Loin du militantisme, sur les hauteurs du quartier chic de Cimiez, à Nice, Gilles, patron d’Acssur, une société d’assurance en ligne, partage sur la forme la même analyse. Installé dans des bureaux super hype aménagés dans un splendide loft, son staff d’une petite trentaine de collaborateurs a repris le chemin du présentiel très vite après le déconfinement. Heureux de se retrouver, tous ! Mais Gilles avoue réfléchir sérieusement à introduire une alternance hebdomadaire de télétravail. Le confinement a agi sur sa réflexion comme un accélérateur : « J’ai toujours opté pour une forme de management par l’adhésion. J’arrive pas à me résoudre à l’idée qu’on achète le temps de travail d’un salarié. Je redoute d’ailleurs ceux dont je sens qu’ils ne viennent me vendre que leur temps. Quand tu achètes juste le temps des gens, tu n’as pas l’adhésion, l’implication et donc, au final, la performance. Tu as plus de turn-over. Et du coup, je me dis que dans une entreprise intelligente, le télétravail peut devenir un véritable outil de bien-être au travail. Depuis le confinement, j’y réfléchis sérieusement. »
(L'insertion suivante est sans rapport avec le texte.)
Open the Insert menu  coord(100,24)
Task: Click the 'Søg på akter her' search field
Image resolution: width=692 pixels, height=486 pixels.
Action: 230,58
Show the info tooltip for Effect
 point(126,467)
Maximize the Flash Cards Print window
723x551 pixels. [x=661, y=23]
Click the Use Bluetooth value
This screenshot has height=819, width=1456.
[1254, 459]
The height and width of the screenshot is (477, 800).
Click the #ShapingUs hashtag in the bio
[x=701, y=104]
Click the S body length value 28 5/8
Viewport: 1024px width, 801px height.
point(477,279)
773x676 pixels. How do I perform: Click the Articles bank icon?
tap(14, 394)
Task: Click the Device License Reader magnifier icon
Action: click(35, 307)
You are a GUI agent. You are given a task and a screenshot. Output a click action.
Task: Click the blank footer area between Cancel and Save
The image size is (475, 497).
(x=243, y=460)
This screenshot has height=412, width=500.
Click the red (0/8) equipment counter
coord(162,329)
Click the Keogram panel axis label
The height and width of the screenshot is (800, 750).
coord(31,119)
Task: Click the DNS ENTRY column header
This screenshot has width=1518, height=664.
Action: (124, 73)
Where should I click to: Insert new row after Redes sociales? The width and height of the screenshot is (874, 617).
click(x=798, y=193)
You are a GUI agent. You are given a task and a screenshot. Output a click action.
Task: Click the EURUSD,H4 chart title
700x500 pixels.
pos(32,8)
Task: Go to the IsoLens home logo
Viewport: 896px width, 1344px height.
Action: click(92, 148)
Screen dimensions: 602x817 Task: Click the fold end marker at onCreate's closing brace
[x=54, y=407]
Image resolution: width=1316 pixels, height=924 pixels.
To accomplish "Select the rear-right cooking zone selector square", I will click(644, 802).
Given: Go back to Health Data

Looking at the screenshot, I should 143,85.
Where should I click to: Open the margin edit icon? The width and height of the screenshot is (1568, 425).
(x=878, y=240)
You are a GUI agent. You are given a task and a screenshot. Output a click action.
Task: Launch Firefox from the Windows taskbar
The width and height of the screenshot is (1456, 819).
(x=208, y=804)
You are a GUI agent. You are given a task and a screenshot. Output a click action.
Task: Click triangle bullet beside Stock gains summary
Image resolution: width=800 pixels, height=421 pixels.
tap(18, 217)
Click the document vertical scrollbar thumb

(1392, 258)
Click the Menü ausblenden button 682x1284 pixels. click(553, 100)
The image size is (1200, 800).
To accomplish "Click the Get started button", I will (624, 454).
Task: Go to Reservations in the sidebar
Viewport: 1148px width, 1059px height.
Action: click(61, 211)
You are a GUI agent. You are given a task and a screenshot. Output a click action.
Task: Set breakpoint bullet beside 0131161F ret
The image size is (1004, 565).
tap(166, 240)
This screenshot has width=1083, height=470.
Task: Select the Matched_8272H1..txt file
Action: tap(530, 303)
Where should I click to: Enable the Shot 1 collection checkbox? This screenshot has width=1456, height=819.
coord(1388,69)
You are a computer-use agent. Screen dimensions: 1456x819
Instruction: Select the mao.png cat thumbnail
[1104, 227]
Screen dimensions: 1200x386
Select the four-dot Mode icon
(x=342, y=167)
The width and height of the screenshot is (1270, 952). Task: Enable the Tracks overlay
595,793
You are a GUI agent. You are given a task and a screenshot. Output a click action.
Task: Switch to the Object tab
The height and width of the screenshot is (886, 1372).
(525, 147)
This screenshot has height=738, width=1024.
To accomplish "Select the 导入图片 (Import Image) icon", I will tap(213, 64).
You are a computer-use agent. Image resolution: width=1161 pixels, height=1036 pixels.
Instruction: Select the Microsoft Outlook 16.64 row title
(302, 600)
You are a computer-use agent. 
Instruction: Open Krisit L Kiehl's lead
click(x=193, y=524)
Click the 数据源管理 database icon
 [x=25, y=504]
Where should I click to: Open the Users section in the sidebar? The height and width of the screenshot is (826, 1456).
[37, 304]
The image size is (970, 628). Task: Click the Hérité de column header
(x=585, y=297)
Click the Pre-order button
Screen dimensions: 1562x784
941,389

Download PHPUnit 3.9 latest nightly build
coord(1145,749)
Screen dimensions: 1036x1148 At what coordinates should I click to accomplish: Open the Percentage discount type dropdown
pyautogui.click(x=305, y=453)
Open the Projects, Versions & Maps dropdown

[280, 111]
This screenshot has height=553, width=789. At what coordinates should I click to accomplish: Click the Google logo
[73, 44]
Mon bureau comme mon appart
L’après Covid manifestement pourrait rebattre les cartes du rapport au travail. Et pas seulement en matière organisationnelle, mais aussi en termes d’environnement. L’architecte et psychologue du travail Élisabeth Pélegrin-Genel prédit ainsi la fin de l’open space comme cadre de référence unique. Les contraintes sanitaires, et la crainte sinon d’une seconde vague désormais plus qu’incertaine, mais de répliques dans les années à venir, impose selon elle une « dédensification » des espaces de travail : « On a entassé les gens dans des open spaces pour économiser des mètres carrés. On va devoir revenir à quelque chose de beaucoup plus agréable car on ne sera pas collé les uns contre les autres. » Certes, d’une certaine manière, le développement du télétravail pourrait permettre cette dédensification, mais ce serait un simple pansement sur une jambe de bois. Dans la plaine du Var, où le nouveau quartier de l’Éco Vallée semble pousser à vue d’oeil, certains promoteurs ont anticipé ce nouveau Graal de l’espace de travail réhumanisé. Pionnier en la matière, le cabinet d’architecte qui a dessiné l’immeuble « Anis », monolithe blanc constellé à tous les étages d’îlots de verdure, avait anticipé : « L’idée, c’est que le bien-être au travail doit devenir une règle absolue. On construisait dans les années 80 des appartements qui ressemblaient à des bureaux. Il est temps de faire le contraire. Et d’envisager aussi des espaces de travail multiformes, ouverts sur l’extérieur, quand, comme dans le Sud, le climat le permet, avec de grandes terrasses qui peuvent tout à la fois être des espaces de réunions et des lieux de travail sur le modèle du coworking. Avec aussi des accès multiples, redonnant leurs lettres de noblesse aux escaliers et évitant aussi le phénomène de l’entonnoir des entrées principales uniques. » Nicolas Laisné, l’un de deux architectes, avait un coup d’avance. Aujourd’hui, après l’épisode du confinement, leur « Anis » devient une sorte d’immeuble témoin de l’après Covid au bureau.